This landmark publication comprises two manuscripts written in the 1870s by one of the greatest tohunga of Ngāti Porou. Mohi Ruatapu, of Tokomaru Bay, was one of the teachers at the last Whare Wānanga (School of Learning) on the East Coast, north of Tūranga (Gisborne district). Much later, as an old man, he recorded the myths, legends and songs of his people.
Mohi Ruatapu’s writings are regarded as the most important single body of writing on myth produced by any nineteenth-century Māori writer. Prior to the publication of this book in 1993 only a few short extracts had been published. The work includes the Māori text in full with an introduction, English translation and annotations by Anaru Reedy.
Anaru Totorewa Reedy (Ngāti Porou) is also the translator, editor and annotator of Ngā Kōrero a Pita Kāpiti: The teachings of Pita Kāpiti (CUP, 1997).
Anaru Reedy became a specialist in the transcribing, translating and annotating of ancient Ngāti Porou texts that had been written down in te Reo Māori by Mohi Tūrei and Hēnare Pōtae, starting in 1871. The manuscripts were written at the dictation of renowned Ngāti Porou tohunga: Toki Puanga, Mohi Ruatapu, and Te Rangiuia, all teachers from the Whare Wānanga called Te Rāwheoro, situated at Uawa near Tolaga Bay on the East Coast; and Pita Kāpiti, the tohunga who taught at the Whare Wānanga called Te Tapere-nui-o-Whātonga near Tikitiki. Anaru Totorewa Reedy thanks the tupuna who have left us this great legacy.
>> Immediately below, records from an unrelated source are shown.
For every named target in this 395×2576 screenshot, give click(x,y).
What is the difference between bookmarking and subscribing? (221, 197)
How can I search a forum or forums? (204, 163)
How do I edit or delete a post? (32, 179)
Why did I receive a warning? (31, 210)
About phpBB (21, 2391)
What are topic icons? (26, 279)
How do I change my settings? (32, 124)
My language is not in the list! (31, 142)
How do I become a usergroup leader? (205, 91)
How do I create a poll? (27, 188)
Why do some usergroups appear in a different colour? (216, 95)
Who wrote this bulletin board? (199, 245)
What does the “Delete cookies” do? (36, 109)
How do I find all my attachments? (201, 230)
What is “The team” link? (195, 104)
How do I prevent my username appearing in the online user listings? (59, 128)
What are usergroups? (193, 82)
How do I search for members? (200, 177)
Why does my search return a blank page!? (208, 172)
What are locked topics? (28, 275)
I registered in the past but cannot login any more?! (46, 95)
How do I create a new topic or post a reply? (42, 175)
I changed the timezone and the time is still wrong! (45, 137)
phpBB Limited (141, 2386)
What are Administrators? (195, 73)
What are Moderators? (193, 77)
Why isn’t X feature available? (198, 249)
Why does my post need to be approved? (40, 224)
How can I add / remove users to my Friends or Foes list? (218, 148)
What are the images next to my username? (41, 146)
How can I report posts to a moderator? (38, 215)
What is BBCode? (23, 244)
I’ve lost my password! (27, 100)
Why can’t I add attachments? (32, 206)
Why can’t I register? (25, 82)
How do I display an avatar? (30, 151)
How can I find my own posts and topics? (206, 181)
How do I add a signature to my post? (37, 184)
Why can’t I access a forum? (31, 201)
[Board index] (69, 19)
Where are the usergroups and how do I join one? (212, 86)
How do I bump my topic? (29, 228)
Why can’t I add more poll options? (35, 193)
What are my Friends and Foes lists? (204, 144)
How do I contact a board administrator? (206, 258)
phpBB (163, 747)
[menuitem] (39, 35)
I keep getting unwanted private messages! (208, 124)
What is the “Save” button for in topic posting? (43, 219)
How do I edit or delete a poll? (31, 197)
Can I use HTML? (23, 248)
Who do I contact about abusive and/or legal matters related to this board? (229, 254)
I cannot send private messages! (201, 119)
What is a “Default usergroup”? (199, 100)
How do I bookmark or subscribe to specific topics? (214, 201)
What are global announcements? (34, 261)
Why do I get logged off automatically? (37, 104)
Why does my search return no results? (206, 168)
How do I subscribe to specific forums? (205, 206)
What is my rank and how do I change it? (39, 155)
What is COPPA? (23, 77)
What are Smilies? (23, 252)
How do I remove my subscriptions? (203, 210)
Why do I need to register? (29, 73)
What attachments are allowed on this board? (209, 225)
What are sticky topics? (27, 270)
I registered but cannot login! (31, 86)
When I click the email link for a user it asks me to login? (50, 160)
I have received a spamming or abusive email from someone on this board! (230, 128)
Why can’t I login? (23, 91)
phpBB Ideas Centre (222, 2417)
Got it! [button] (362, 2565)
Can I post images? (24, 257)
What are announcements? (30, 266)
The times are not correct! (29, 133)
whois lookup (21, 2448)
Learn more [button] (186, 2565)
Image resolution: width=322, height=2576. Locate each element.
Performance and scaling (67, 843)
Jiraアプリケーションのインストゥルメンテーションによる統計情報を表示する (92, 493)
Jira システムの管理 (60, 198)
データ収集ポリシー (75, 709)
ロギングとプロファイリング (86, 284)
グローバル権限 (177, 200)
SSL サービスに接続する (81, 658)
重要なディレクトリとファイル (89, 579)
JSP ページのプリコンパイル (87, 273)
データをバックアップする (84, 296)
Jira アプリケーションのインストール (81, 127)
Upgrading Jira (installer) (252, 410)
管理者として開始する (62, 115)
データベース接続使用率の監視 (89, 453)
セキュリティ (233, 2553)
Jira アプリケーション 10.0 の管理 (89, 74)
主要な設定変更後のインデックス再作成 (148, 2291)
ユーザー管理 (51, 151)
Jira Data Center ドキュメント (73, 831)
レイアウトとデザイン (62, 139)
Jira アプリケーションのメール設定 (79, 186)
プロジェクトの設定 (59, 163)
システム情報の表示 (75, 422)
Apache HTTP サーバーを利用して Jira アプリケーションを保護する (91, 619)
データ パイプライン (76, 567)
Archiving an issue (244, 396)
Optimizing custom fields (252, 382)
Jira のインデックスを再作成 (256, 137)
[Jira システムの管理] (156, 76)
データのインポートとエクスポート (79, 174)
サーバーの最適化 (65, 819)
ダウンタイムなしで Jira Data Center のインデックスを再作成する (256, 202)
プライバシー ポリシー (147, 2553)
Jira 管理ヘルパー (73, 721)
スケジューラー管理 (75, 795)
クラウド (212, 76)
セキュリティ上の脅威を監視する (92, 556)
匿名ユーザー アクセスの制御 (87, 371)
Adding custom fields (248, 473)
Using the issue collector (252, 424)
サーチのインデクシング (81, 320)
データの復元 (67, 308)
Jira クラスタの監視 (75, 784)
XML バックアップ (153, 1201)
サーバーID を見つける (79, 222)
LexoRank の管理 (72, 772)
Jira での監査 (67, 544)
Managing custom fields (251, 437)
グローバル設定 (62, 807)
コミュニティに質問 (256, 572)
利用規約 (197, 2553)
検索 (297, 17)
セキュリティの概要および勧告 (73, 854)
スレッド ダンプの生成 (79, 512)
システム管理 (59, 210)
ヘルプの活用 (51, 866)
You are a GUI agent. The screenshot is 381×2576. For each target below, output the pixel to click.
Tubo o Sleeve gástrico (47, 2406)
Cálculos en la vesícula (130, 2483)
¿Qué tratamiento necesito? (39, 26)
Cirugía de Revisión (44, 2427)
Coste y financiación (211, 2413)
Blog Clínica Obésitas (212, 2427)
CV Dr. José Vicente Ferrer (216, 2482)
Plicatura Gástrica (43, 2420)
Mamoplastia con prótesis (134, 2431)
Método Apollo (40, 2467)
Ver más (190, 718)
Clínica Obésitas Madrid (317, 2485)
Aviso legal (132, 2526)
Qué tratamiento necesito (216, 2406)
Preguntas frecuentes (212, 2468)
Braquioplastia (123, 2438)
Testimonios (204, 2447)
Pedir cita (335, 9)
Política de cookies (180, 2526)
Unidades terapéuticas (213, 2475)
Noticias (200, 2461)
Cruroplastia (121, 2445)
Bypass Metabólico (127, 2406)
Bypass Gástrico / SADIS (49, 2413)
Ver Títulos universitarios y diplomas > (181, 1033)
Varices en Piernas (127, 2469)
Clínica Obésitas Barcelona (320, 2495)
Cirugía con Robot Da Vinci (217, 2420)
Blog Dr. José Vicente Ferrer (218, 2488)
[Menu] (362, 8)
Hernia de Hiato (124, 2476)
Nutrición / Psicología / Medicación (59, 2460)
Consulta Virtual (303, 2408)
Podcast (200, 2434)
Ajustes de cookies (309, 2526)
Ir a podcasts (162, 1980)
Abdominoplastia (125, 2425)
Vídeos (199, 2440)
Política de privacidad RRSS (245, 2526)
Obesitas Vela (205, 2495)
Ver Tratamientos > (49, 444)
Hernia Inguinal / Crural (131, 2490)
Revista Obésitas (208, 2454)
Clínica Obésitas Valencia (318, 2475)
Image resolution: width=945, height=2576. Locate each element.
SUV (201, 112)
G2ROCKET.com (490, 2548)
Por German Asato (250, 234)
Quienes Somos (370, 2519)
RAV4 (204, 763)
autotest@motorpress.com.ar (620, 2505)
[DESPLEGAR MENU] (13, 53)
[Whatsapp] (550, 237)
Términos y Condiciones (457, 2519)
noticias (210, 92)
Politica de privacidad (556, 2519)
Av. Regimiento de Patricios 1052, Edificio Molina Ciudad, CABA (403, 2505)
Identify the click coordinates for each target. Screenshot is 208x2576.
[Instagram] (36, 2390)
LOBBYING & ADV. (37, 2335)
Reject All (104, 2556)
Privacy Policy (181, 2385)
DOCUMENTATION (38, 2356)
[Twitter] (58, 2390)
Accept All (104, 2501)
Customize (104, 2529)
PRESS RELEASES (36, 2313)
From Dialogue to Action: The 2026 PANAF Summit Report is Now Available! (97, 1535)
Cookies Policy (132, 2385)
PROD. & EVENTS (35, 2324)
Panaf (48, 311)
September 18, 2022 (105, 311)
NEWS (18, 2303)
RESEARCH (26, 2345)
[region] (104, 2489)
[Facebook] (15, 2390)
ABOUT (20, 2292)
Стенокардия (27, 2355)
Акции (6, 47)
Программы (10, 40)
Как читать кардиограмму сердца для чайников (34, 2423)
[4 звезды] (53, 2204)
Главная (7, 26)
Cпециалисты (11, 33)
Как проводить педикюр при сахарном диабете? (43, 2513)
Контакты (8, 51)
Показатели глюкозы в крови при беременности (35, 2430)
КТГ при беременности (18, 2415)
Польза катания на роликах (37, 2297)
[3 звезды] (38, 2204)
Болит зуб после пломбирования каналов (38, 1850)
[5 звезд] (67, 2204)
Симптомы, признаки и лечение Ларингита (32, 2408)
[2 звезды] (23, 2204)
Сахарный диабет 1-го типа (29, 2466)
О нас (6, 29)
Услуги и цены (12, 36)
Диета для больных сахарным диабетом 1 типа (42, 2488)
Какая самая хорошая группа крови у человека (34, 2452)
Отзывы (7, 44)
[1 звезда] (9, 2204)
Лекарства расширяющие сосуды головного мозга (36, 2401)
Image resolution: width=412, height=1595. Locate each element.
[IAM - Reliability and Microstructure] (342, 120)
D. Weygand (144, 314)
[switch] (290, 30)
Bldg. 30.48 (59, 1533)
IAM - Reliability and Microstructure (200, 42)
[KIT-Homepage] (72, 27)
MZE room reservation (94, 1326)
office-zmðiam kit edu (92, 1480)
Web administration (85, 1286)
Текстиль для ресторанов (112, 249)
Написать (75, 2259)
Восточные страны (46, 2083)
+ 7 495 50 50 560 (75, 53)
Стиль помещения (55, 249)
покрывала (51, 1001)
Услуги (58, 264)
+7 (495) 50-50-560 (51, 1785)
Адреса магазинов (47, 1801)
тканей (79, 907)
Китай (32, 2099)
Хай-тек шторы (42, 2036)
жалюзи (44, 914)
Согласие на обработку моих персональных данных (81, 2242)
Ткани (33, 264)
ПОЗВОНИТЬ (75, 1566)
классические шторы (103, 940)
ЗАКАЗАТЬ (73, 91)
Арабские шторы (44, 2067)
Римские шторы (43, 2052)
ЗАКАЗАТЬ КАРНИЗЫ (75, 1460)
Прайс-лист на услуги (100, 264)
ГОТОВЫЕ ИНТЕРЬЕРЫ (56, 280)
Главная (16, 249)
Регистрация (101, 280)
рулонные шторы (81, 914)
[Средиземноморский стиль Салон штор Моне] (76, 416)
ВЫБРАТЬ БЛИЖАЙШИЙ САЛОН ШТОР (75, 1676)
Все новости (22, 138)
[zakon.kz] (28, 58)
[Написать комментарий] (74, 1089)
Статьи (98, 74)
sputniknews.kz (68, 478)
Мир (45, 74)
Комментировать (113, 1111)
A Teaching Fellowship allowed Anaru Reedy to spend a year in the Department of Māori at ҕl, 1990–1991, where he worked closely with Dr Margaret Orbell, and he received support for his studies from Macmillan Brown Centre for Pacific Studies. At one time Lecturer in Māori at the College of Education, Dunedin, he went on to become Tumuaki Māori with Creative New Zealand.